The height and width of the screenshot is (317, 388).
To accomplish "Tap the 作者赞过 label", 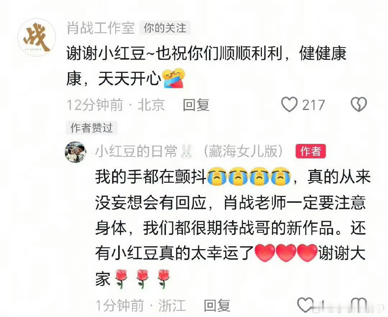I will point(92,128).
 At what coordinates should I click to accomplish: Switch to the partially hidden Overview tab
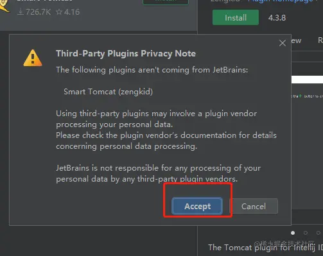297,40
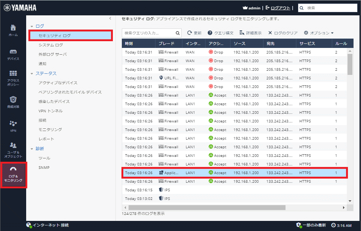Collapse the ログ section in navigation
Viewport: 361px width, 231px height.
[x=32, y=26]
□ □ □ □ □
Task brief:
Print the lines from the line with "At what coordinates" to the end of the data above. Include both ends, exclude the pictures, and add nothing else.

Written response:
 At what coordinates should I click to accomplish: Switch to the partially hidden Overview tab
297,40
Collapse the ログ section in navigation
Viewport: 361px width, 231px height.
[x=32, y=26]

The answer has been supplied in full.